- October 14, 2020
Joe Barbera unfolded a quilt and laid it across his lap.
He admired the different squares, each with an American theme. Some squares had red and blue hearts or the American flag. Others had fireworks and patriotic pups.
“I thought it was a beautiful quilt,” said Barbera, who is a World War II veteran and resident at Cypress Springs Gracious Retirement Living. “Whoever made it, it must have taken them several weeks.”
Barbera keeps the quilt laid out at the foot of his bed on top of his comforter.
Jerry Hufford, president of the Association of Veterans and Military Supporters at Del Webb in Lakewood Ranch, surprised Barbera along with veterans Ed Willett, Chip Tominelli and Charles Simmons with the quilts Dec. 24.
The Association of Veterans and Military Supporters is a group of 292 Del Webb residents working to raise money to support veterans in the area. The organization was started by a group of veterans living in the community in 2017.
The group usually raises money through dances and other fundraising events, but Hufford said the group decided to branch out and find other ways to support local veterans.
That’s where Del Webb’s Carol Moran became involved.
An avid quilter, Moran, who also is a member of the Association of Veterans and Military Supporters, decided to use patriotic-colored fabric to make quilts for veterans.
“I enjoy making quilts and donating them to various charities in Sarasota and Manatee counties,” Moran said. “It’s a hobby that keeps me busy.”

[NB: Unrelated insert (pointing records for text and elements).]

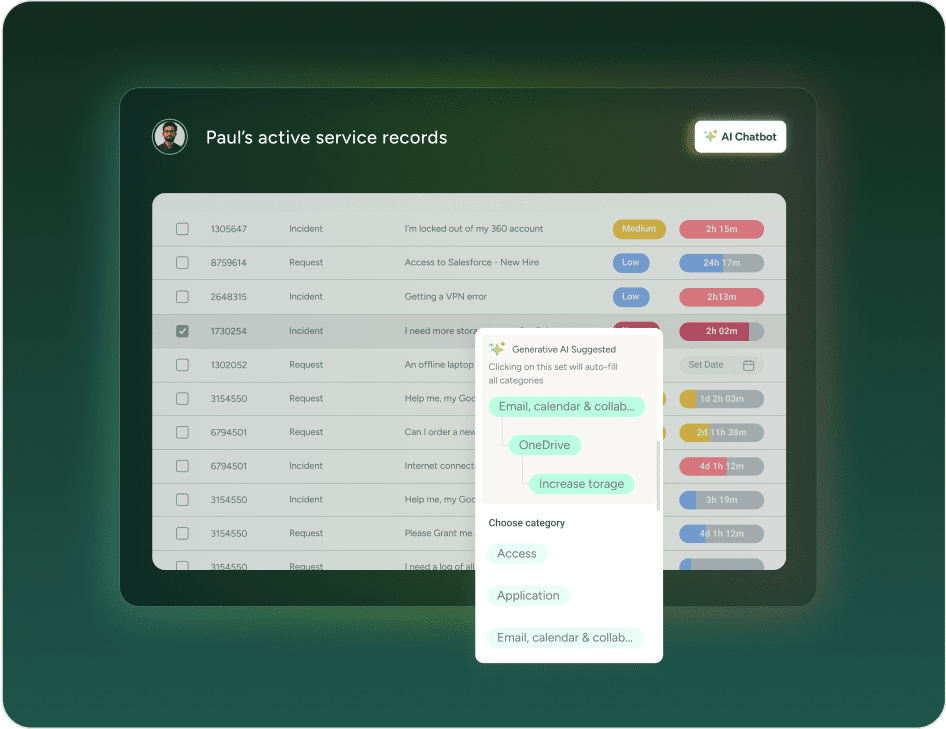Click the calendar icon beside Set Date
The image size is (946, 729).
coord(748,365)
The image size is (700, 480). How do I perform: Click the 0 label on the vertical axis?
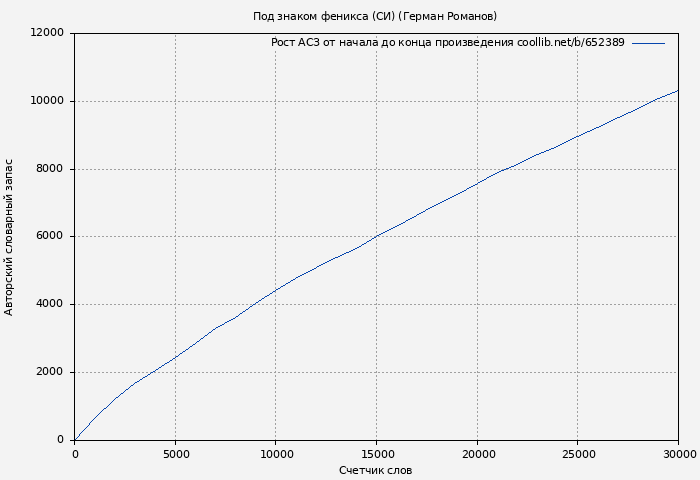[x=61, y=440]
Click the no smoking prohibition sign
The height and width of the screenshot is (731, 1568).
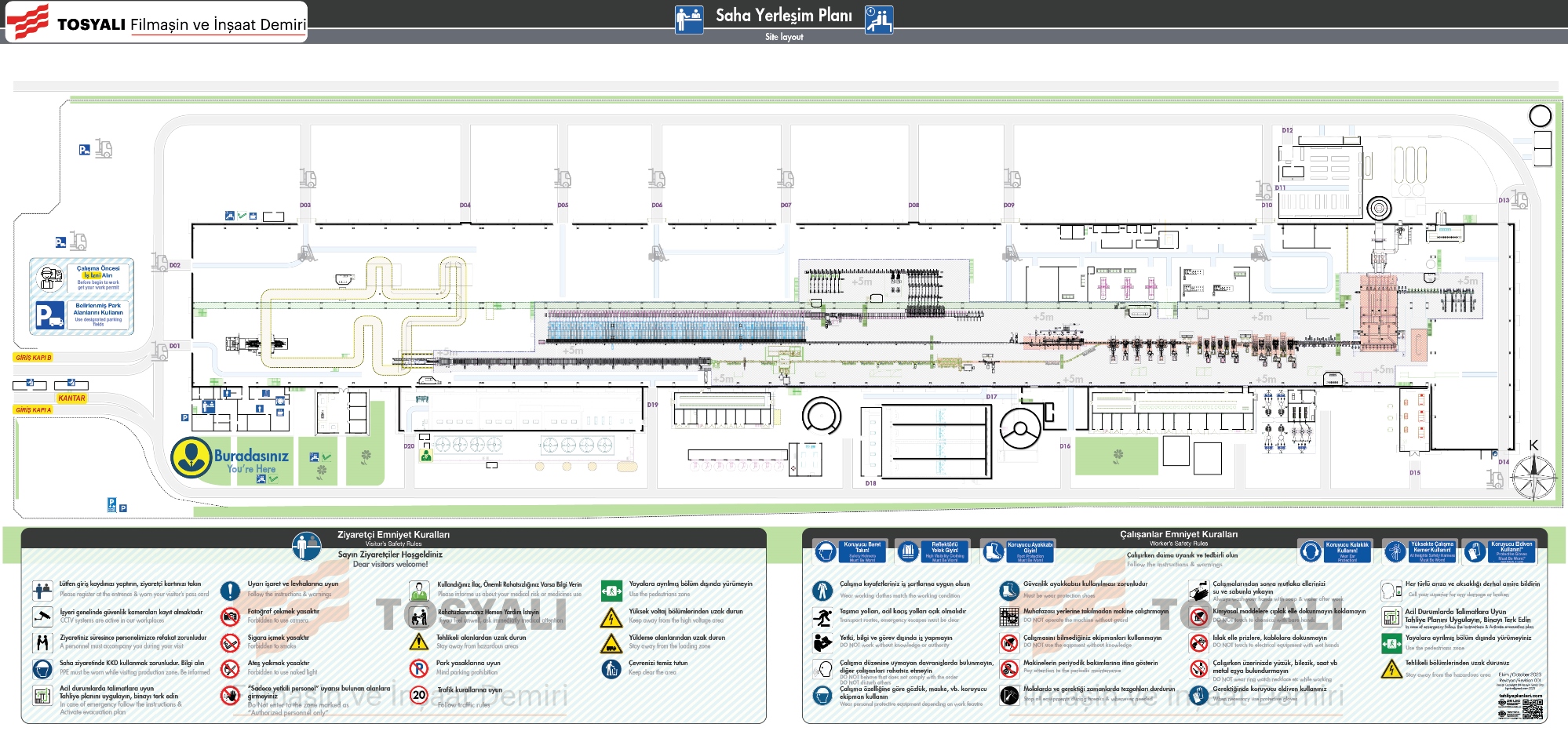[x=230, y=643]
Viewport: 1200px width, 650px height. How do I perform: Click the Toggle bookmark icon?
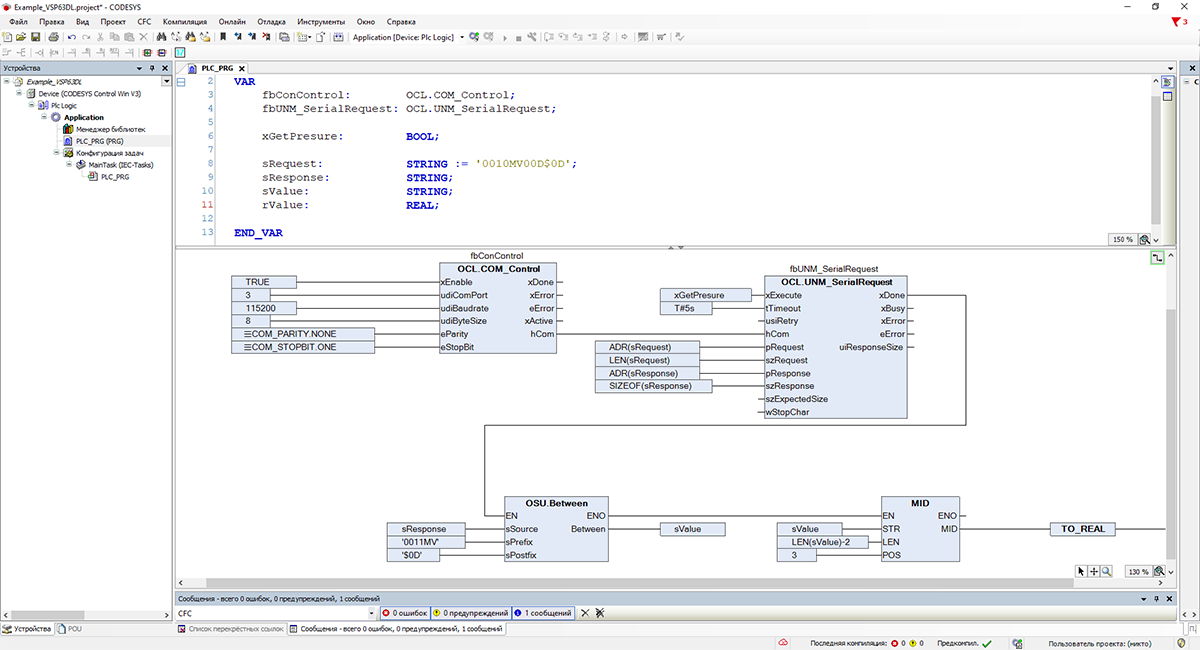click(223, 37)
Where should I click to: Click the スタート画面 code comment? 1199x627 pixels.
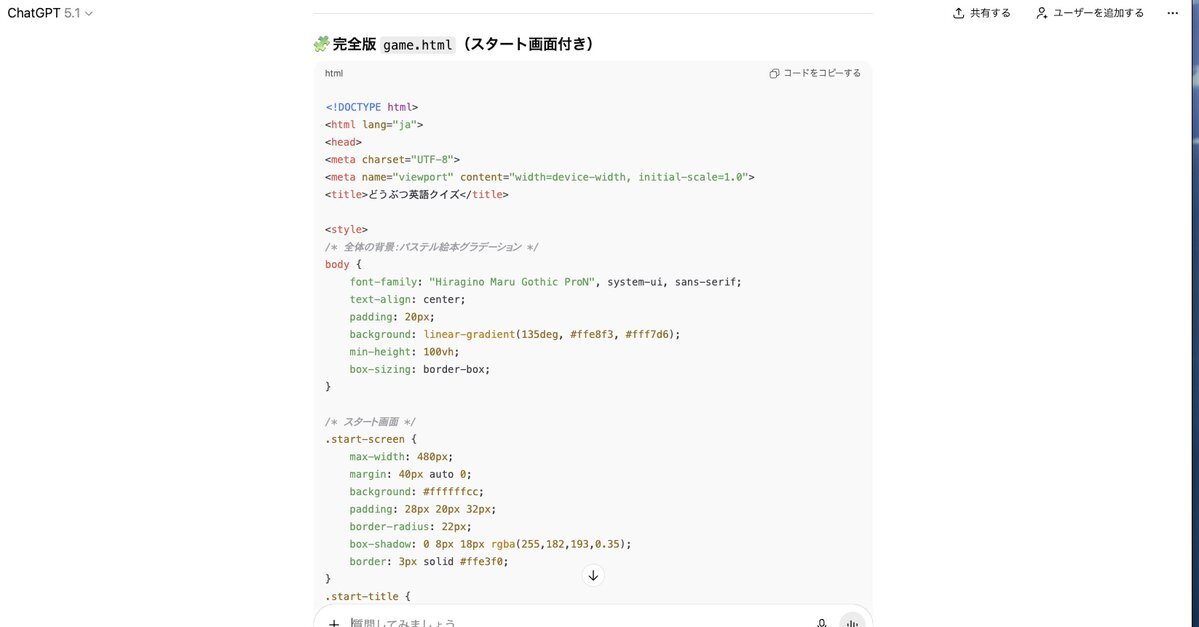point(369,422)
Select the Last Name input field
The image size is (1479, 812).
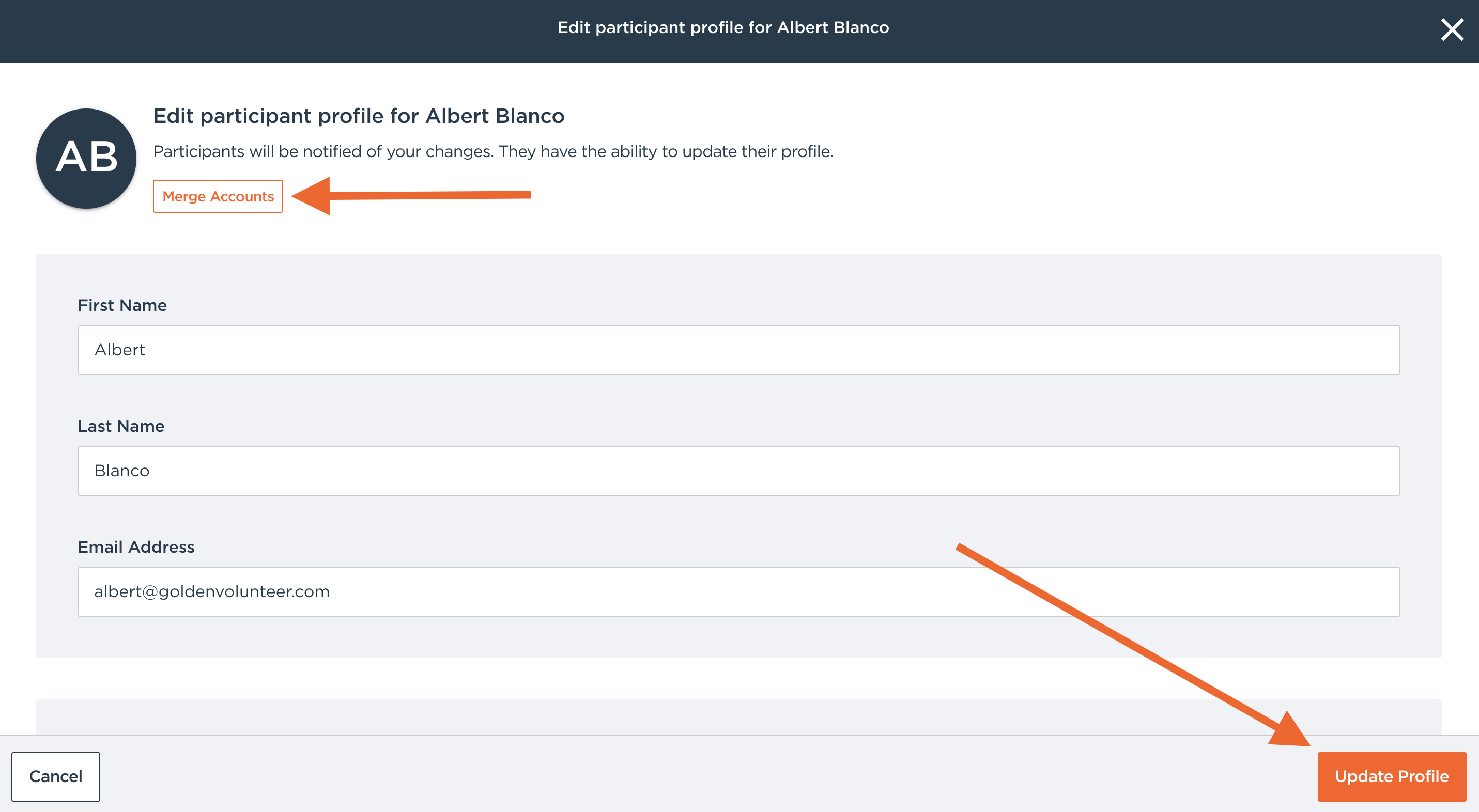[738, 471]
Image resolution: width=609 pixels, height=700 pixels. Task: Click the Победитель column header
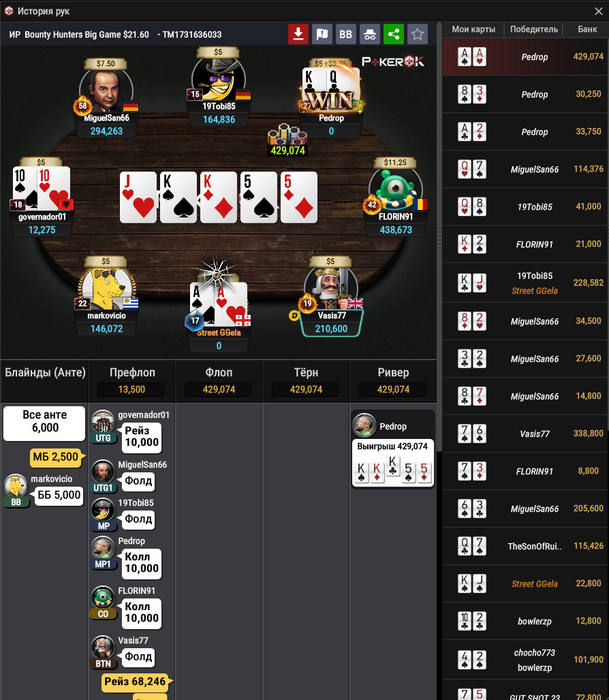(x=534, y=29)
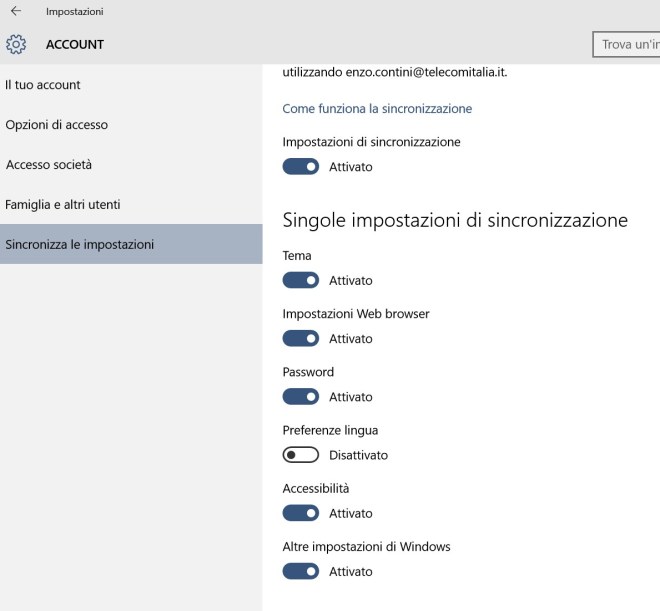
Task: Disable Altre impostazioni di Windows toggle
Action: (x=301, y=571)
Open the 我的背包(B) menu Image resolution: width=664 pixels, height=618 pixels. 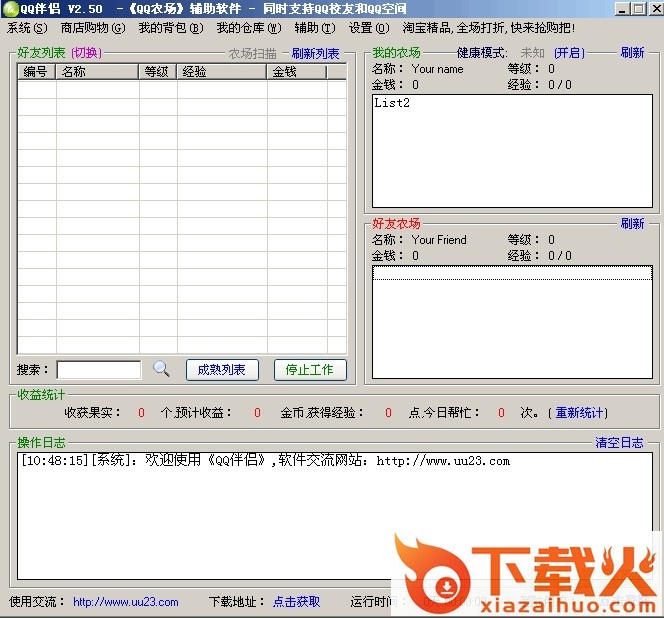tap(170, 28)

Hufford came up with the idea of giving something special to local veterans after the Patriot Guard Riders conducted a ceremony for his father-in-law, Korean War veteran Frank Quillin, before he died last year.
“I saw that and I said, ‘We have to start trying to help those veterans that are in retirement homes in Lakewood Ranch,’” Hufford said.
Hufford reached out to Linda Britt-Smith, the activity coordinator at Cypress Springs, and began a partnership with the retirement facility.
“It was pretty heartwarming to see these guys and be able to shake their hand,” Hufford said. “We’re going to start working with them more as a start.”